Les équipes poitevines du CHU et de l’université travaillent aussi sur les questions de nutrition (facteurs foetaux et post-natal). Les neurosciences cliniques sont au premier rang avec les travaux sur la maladie d’Alzheimer, de Gilles de la Tourette et de Parkinson. L’épidémiologie clinique se développe autour de l’utilisation de data, des travaux statistiques productifs en matière d’observation des pathologies, de leur propagation ou des populations plus particulièrement touchées.

L’étude ALIVE (acute lung injury and ventilation) porte sur l’oxygénation et la ventilation pendant le sommeil (ou sa privation). Enfin SEPEX (santé environnementale, perturbateurs endocriniens, exposome) se penche sur les perturbateurs endocriniens.

 

Chercher c’est dépréjuger

Pour le Pr François Guilhot-Gaudefroy, en matière de recherche, “il faut savoir avancer de manière volontaire sans pour autant aller dans des impasses ou faire preuve de certitude de soi”. Les essais sont séquencés suivant plusieurs phases. L’essai sur le malade n’est jamais premier mais vient à la suite d’une série de travaux en laboratoire (éprouvette, animaux).

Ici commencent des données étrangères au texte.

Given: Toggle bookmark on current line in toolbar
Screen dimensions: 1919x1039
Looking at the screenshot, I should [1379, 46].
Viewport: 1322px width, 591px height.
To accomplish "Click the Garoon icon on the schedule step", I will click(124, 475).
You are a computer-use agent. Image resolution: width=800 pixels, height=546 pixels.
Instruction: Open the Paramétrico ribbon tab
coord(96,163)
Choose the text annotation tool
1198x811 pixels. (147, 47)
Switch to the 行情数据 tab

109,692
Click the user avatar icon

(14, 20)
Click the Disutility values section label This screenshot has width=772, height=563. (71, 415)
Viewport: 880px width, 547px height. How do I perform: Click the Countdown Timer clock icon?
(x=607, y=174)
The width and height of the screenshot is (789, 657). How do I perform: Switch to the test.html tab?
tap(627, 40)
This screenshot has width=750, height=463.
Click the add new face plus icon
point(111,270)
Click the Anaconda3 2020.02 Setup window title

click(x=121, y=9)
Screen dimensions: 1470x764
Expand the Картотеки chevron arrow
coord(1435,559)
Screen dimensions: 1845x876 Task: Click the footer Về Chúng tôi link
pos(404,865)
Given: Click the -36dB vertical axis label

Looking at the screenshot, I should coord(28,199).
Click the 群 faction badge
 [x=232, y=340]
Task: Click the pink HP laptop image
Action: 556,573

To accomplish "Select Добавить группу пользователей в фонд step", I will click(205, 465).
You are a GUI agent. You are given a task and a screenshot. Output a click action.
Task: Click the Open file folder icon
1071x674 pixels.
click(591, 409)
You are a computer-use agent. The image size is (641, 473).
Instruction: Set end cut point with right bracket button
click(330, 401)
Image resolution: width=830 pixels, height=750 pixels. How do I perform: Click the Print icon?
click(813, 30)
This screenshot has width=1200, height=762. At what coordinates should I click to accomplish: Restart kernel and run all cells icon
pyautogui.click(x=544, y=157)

L’Agence nationale de sécurité du médicament et des produits de santé (ANSM) et la commission d’éthique (comité de protection des personnes) sont systématiquement saisis des projets d’essais cliniques. Ces essais sont impératifs à une certaine phase, car seule l’administration au malade permet de mesurer les effets cliniques, de se comparer avec l’éventuel médicament de référence existant – le meilleur du marché –, de constater les effets sur une cohorte. A chaque phase, l’évaluation permet de décider de continuer ou d’arrêter l’essai en cours. “On pèse les avantages et les inconvénients. On mesure le rapport coût-bénéfice sur le plan thérapeutique et c’est dans ces phases d’évaluation qu’il faut savoir décider.” Le centre est bien géré mais n’obéit pas à une logique financière. Dans toute décision, le facteur temps est capital tout comme la prise de distance avec ses propres préjugés. Car le chercheur est un “dépréjugeur”, selon l’expression de Restif de la Bretonne et du jésuite Juan Pablo Viscardo.